**EXERCISE DESCRIPTION**: What you return must be the full data, repeated verbatim, with no pictures in it.
= = = =
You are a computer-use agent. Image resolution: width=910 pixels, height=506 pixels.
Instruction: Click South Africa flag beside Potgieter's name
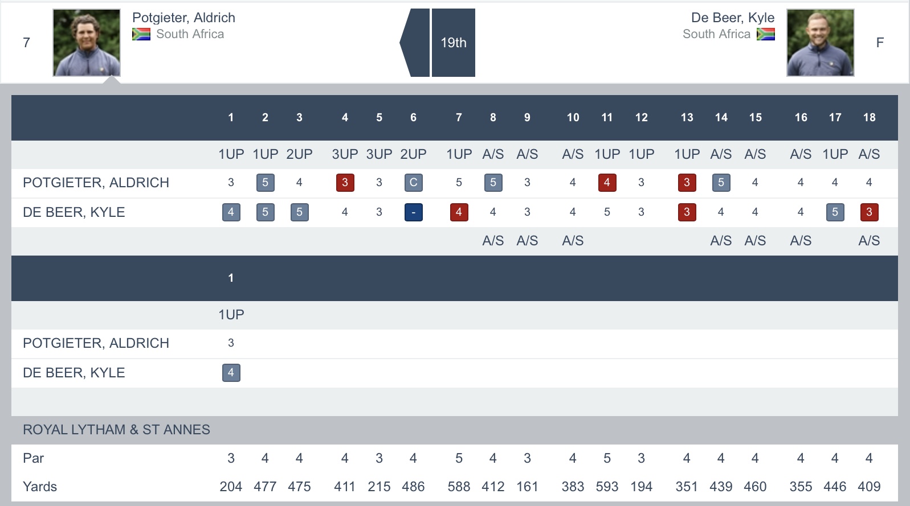(x=141, y=35)
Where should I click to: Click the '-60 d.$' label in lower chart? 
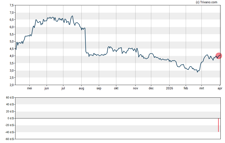[x=9, y=139]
= = = =
**ANSWER TO THIS TASK**:
You are a computer-use agent. Image resolution: width=910 pixels, height=506 pixels.
Instruction: Click South Africa flag beside Potgieter's name
(x=141, y=35)
Where should I click to: Click the '-60 d.$' label in lower chart? 
[x=9, y=139]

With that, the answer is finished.